> [Reading text]:
----
Some people are technophobes: they have an immediate fear, or distrust of technology. Others are technophiles, and idealize technology, either from a lust for the new and innovative, or in the belief that technology will solve previously intractable problems. Sometimes technology does that: one sees such successes in medicine, for instance. In other instances, technology does not so much solve a problem as elevate a previously workable (or nonexistent) obstacle to a problem, and then offer a solution to it. This is a process of pre-justification. For instance, while it might not have been a problem for many people only to have the range of radio stations to listen to that are available via radio transmission, once the technology to provide satellite radio began to develop, the develops of it (and its merchants) insisted that limited radio (or unclear signals) were problems, and satellite radio was here to solve them!

Innovation, then, includes both an actual moving from an inferior to a superior position, and also a re-appraisal of the situation itself, looking for small difficulties to expand. Another way to put this is that one state is not replaced utterly by another, but rather than the second state is different, and only related to the first at certain points. Innovation exists when those points are many.

The original cronut, from

The original cronut, from

It is, perhaps, needless to say that economies also work this way. As more people want to generate wealth for themselves, there is constant pressure to carve out new economic generators where no one had previously seen them.

For instance: cronuts. In those early, barren days (a couple of years ago), we only had donuts and croissants. Oh the suffering we lived with in those dark days! Then NY’s Dominique Ansel Bakery combined these and a new pastry (and to new way to make money) appeared.

(As an aside and further fractal-life crenellation of the fecundity of innovation, here in Atlanta we have innovated a response to the cronut: the doughssant. And, here is a banker’s dozen (I just made that up to refer to eleven of something – INNOVATION!): “Shameless Cronut Knockoffs from Around the World” and “THE WORLD’S FIRST INTERACTIVE CRONUT- (AND CRONUT IMPOSTOR-) FINDING MAP.” It is, again, needless to say that if cronuts are questionably innovative, then reportage on fro-nuts is so to a second degree.)

(Disclosure: I haven’t actually eaten a cronut.)

Placed in the context of global hunger and resource management, of course the idea that bakers are spending their time and energy seeking to eke out one more niche pastry to tempt luxury-seekers, some rather serious ethical questions arise. However, one doesn’t encounter serious personal ethical considerations when the purported innovation is something a person is truly free to choose not to buy. Nothing in my life (or anyone’s?) makes buying cronuts more necessary to me than buying either croissants or donuts. (Let’s accept for the moment that buying either of this is necessary.) So, the fact that there are cronuts (etc.) out there doesn’t force me, or their makers, into an ethical confrontation.
----
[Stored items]
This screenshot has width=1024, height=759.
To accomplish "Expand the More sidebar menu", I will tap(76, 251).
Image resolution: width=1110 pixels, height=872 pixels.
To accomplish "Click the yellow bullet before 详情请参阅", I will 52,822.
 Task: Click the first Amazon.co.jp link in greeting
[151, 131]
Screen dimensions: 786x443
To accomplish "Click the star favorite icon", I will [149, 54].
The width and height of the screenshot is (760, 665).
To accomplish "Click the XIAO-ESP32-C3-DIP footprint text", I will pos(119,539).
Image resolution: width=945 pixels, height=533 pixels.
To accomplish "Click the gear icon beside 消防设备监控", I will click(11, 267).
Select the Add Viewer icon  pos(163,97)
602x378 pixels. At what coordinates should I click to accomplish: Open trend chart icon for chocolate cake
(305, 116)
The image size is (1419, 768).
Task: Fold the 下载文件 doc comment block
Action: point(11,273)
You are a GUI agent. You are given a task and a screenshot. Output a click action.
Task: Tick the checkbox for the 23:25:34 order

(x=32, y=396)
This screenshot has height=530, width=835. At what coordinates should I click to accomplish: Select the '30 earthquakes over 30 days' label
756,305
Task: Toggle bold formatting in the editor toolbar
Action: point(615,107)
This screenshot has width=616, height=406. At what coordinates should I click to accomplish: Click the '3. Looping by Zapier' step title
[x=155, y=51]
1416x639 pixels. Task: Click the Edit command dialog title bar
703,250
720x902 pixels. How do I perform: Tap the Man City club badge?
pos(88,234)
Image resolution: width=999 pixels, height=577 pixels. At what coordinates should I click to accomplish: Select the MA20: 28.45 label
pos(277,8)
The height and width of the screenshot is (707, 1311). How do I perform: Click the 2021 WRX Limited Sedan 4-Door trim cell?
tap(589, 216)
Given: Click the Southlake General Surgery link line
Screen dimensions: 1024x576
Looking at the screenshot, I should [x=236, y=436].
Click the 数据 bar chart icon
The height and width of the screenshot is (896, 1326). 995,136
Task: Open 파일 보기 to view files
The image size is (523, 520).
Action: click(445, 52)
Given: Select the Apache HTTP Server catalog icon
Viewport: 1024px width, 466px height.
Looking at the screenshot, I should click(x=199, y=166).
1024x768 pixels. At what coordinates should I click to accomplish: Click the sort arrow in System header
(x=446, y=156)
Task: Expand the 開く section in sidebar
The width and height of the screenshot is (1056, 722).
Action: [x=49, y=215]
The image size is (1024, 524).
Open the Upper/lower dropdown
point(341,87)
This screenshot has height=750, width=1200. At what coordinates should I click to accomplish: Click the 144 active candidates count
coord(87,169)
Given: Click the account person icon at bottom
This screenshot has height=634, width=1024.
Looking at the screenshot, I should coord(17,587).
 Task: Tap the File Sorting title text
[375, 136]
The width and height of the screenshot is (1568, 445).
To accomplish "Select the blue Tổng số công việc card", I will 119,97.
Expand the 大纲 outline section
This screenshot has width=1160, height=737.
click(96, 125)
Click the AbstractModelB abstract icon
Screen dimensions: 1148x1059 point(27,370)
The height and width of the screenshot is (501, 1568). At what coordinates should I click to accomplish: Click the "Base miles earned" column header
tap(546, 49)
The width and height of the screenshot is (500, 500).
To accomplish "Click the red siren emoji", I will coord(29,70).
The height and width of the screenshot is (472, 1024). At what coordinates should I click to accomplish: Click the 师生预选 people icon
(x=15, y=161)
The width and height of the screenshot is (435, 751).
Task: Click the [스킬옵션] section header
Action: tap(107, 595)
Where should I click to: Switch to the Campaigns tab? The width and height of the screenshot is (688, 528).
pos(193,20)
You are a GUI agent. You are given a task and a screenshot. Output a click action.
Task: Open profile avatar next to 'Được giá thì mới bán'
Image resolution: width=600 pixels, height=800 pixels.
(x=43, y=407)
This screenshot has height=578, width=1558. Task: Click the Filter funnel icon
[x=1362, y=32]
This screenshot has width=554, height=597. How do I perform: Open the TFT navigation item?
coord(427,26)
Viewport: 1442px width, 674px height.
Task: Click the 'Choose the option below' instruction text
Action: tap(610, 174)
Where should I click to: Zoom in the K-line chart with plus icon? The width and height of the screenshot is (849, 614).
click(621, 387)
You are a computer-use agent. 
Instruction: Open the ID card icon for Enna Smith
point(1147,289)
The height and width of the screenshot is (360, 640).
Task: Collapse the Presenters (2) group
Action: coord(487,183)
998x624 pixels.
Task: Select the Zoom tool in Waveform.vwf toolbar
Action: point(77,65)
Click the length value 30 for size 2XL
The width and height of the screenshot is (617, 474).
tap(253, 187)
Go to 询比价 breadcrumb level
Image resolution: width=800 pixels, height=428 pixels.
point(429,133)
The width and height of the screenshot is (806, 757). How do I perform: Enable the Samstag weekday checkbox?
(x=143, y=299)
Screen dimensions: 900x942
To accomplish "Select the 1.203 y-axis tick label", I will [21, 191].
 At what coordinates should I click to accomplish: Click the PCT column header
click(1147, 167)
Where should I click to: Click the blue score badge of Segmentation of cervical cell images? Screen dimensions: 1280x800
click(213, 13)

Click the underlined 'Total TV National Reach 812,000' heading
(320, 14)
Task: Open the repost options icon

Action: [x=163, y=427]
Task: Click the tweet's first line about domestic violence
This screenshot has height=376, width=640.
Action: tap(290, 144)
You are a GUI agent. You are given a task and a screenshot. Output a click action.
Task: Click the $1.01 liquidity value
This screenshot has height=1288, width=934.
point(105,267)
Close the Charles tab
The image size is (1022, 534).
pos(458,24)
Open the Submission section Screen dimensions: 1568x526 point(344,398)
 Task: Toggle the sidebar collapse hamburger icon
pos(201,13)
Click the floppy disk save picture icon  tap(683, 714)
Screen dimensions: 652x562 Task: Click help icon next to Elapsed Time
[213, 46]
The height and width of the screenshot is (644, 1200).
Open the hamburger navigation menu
----
> [What to do]:
A) Answer each question from the passage on innovation.
(i) Which bakery combined donuts and croissants to produce the cronut?
(ii) What response to the cronut has been innovated in Atlanta?
(iii) How many of something does the writer's term "banker's dozen" refer to?
B) From the passage on innovation, write out the part that begins at the words "(As an aside" and stops after the words "eaten a cronut.)".
C) According to the passage on innovation, why does the existence of cronuts not force the writer or their makers into an ethical confrontation?
The items are not needed for any of this work.

> [Activity answers]:
A)
(i) NY's Dominique Ansel Bakery
(ii) The doughssant
(iii) Eleven

B)
(As an aside and further fractal-life crenellation of the fecundity of innovation, here in Atlanta we have innovated a response to the cronut: the doughssant. And, here is a banker’s dozen (I just made that up to refer to eleven of something – INNOVATION!): “Shameless Cronut Knockoffs from Around the World” and “THE WORLD’S FIRST INTERACTIVE CRONUT- (AND CRONUT IMPOSTOR-) FINDING MAP.” It is, again, needless to say that if cronuts are questionably innovative, then reportage on fro-nuts is so to a second degree.)

(Disclosure: I haven’t actually eaten a cronut.)

C) Serious personal ethical considerations do not arise when a purported innovation is something a person is truly free to choose not to buy. Nothing in the writer's life makes buying cronuts more necessary than buying croissants or donuts.